Helping you find a career in the nursing industry
Nurses are an invaluable part of the UK's healthcare system and they're always high in demand. It's an incredibly rewarding career choice, where every day you will be having a positive effect on someone's mental or physical wellbeing.
Broadly, a nurse's work consists of assessing, diagnosing, planning and evaluating treatment. It will also involve administration work through keeping patients' files up to dates and maintaining high health and safety standards in the workplace.
All nurses have to pass a course that has been approved by the Nursing and Midwifery Council (NMC). It usually takes three or four years to complete and will involve blocks of work experience to help you to feel prepared when you enter the world of work.
While studying your course, you will usually specialise in adult nursing, child nursing, learning disability nursing or mental health nursing. Sometimes courses are tailored towards one of these areas from the beginning, whereas others will give an overview of all of them before letting you choose which area you would like to train in. It's important to research the course thoroughly beforehand to make sure that it suits your career goals.

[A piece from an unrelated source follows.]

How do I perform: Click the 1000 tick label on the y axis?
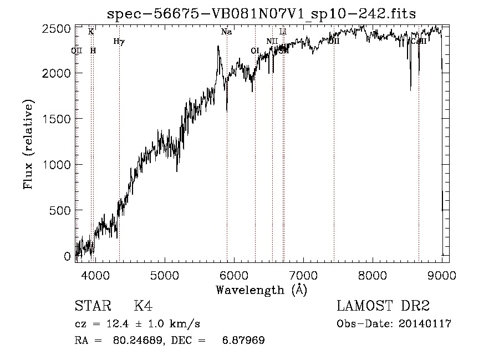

After the completion of this course there are a number of areas that nurses can specialise in: mental health, accident and emergency, clinical, paediatric and numerous others. Each of these will require slightly different skillsets and knowledge, but across all of these areas nurses must be empathetic, professional, caring and resilient.
Hospital nurses work in teams to deliver continual care to patients. It requires you to be highly organised and able to balance multiple patients at once. As a hospital nurse you should also expect shift work, which may mean you have to work evenings or weekends. However, these unsociable shifts tend to have higher pay rates.
External clinics and GP surgeries usually operate between 9-5, but still may require you to be on call in case of an emergency.
The healthcare service in the UK is under a lot of strain, which means that qualified nurses usually find work pretty easily. Over 90% of graduate nurses find employment just six months after graduating. If you do a degree apprenticeship, often the employer that you do your placement with will offer a full time position at the end.